El jefe negociador Humberto de la Calle manifestó en entrevista ayer, que el diablo está en los detalles, entonces qué ¿hay o no acuerdo?, a quienes le debemos creer para poder analizar con objetividad el dichoso acuerdo, a las Farc quienes dicen: “es un acuerdo en firme”, “no puede ser variado en ninguno de sus puntos”: “Poner en duda su contenido es poner en duda la fecha acordada para la terminación del conflicto” (El Espectador, 9/29/2.015). Si una de las partes dice que es inmodificable y el comisionado argumenta que todavía está en redacción, ¿qué seriedad tiene el anuncio divulgado por el Presidente en los escenarios internacionales, vanagloriándose del apoyo de la comunidad internacional, si hasta hoy no existe “oficialmente” el acuerdo en justicia? ¿No es esto una comedia orquestada con fines electorales, o como reacción a encuestas de popularidad, o cortinas de humo para que el país baje la atención a la dudosa y afrentosa contratación en la Fiscalía, a la crisis financiera sin fondo del sistema de salud, a la realidad de las finanzas del Estado y a la real situación de la economía?

Pero lo qué más escalofrío le da a uno como miembro de un partido de oposición, es la actitud y las aseveraciones del cuestionado Fiscal General de la Nación. Durante este proceso a los colombianos no se les ha dicho exactamente cuál es el papel de este funcionario en el proceso de negociación, no figura públicamente como negociador o como asesor, aunque sí ejerce y sabemos hacia que parte específica. Se ha autonombrado el fiscal de la paz, y abusando de su posición de poder desconoce el principio que pregona el Presidente “nada está acordado hasta que todo esté acordado”, sin existir ningún acuerdo definitivo, sin aprobarse las leyes o el acto legislativo para superar el conflicto, sin definirse los detalles de cómo operaría la jurisdicción procesal del anunciado tribunal, mucho menos sin refrendación, el fiscal autónomamente suspende procesos a los miembros de las Farc, ¿acaso ya están desmovilizados o ya entregaron o dejaron o guardaron las armas?

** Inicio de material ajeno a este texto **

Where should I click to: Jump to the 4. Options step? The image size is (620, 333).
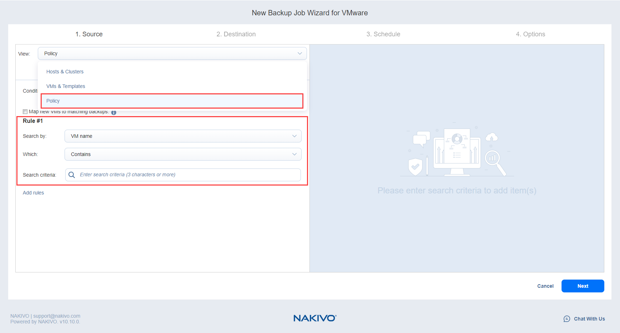pyautogui.click(x=530, y=34)
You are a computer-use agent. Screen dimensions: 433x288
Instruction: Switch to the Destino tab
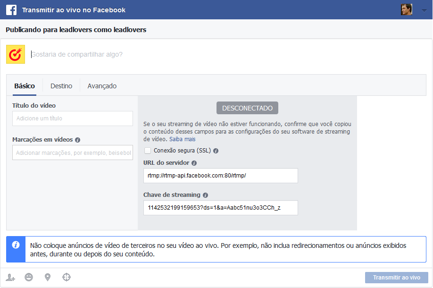(x=61, y=86)
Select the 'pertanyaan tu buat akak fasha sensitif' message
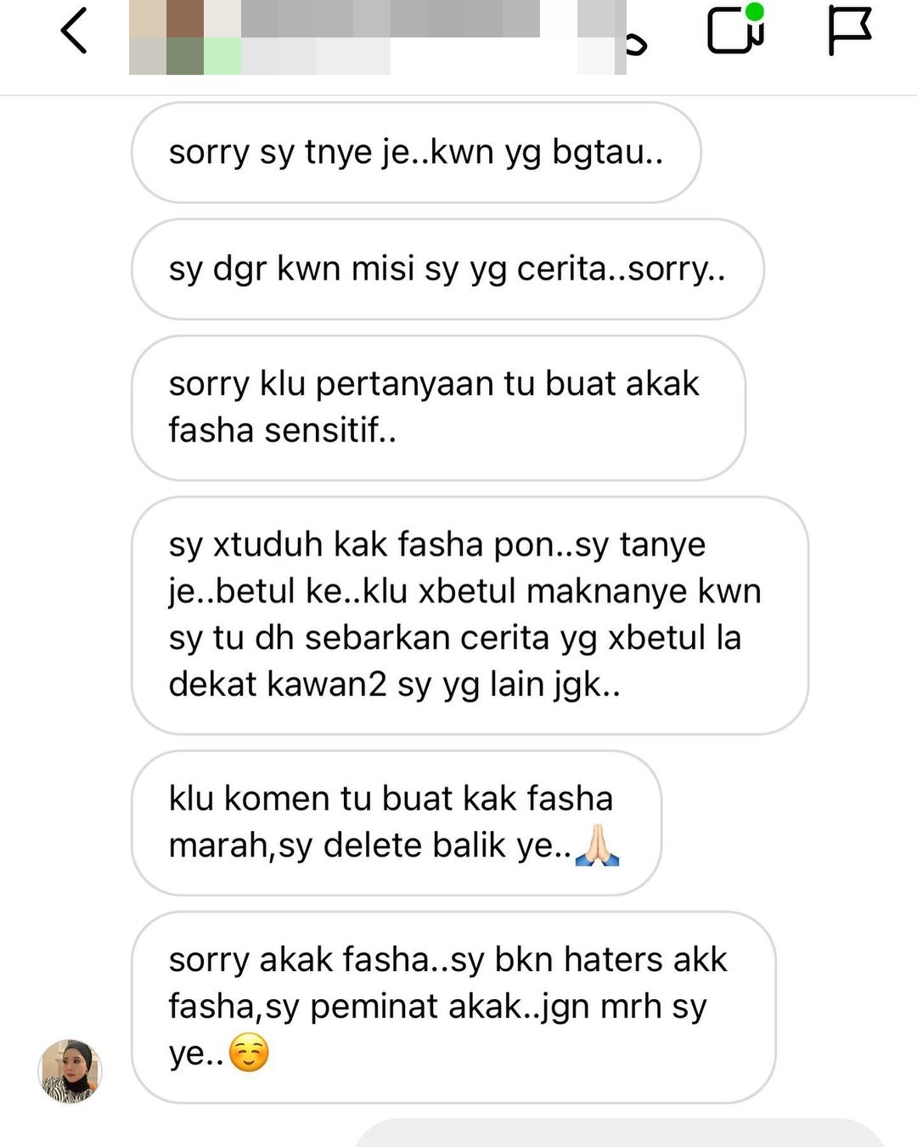This screenshot has height=1147, width=917. pos(438,408)
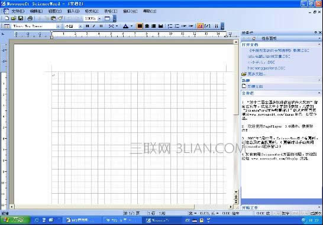
Task: Toggle the highlighted left-align button
Action: pos(140,26)
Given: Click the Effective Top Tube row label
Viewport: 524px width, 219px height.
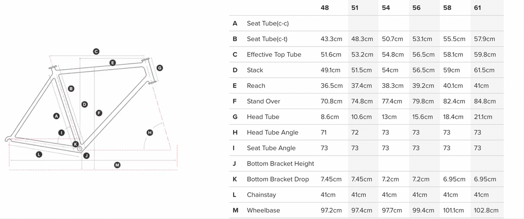Looking at the screenshot, I should tap(274, 55).
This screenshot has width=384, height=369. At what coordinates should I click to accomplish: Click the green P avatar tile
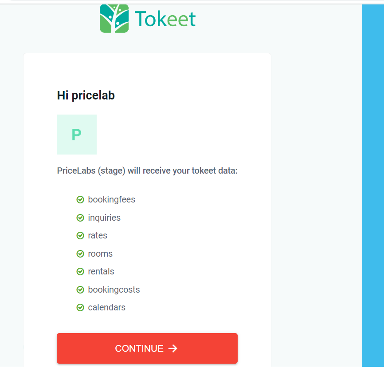point(77,135)
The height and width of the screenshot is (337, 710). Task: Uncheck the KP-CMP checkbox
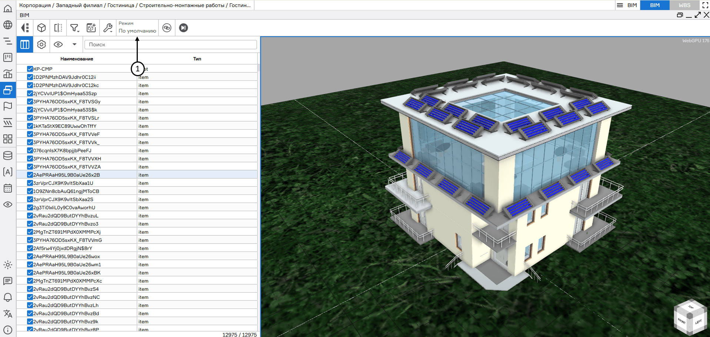[30, 69]
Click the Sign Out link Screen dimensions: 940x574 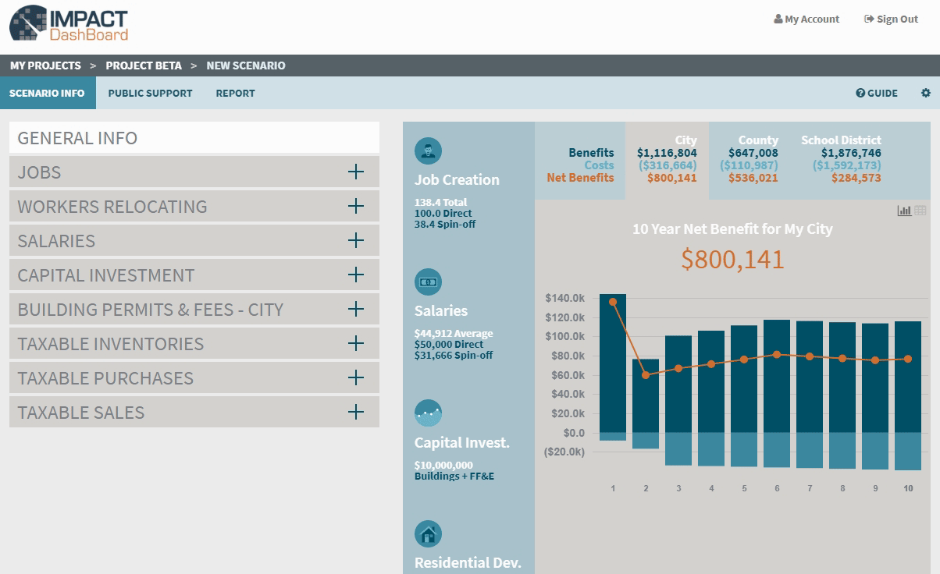(891, 19)
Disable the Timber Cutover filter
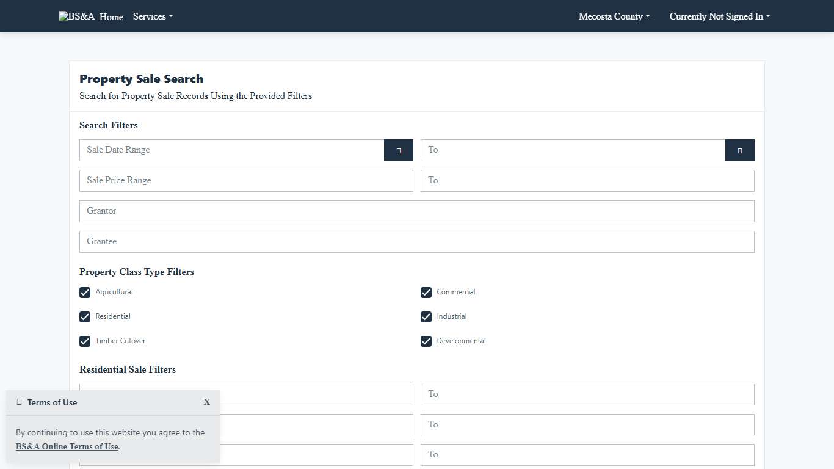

El Presidente mediante un acto legislativo pide que el Congreso le apruebe facultades extraordinarias, ES DECIR UNA LEY HABILITANTE TIPO DICTADURA CHAVISTA; y el fiscal todo poderoso se las otorga a su antojo, y sin recato alguno deja ver su sesgo ideológico y político señalando específicamente hacia quienes van dirigidas las acusaciones ante el futuro tribunal, con base en su manida teoría del contexto, con la cual fundamentará acusaciones temerarias sin valoración de pruebas o investigaciones exhaustivas, sino echando mano de inferencias o interpretaciones del llamado contexto ¿Así es como se pretende la paz entre los colombianos? esa teoría se puede convertir en una bomba de impredecibles consecuencias.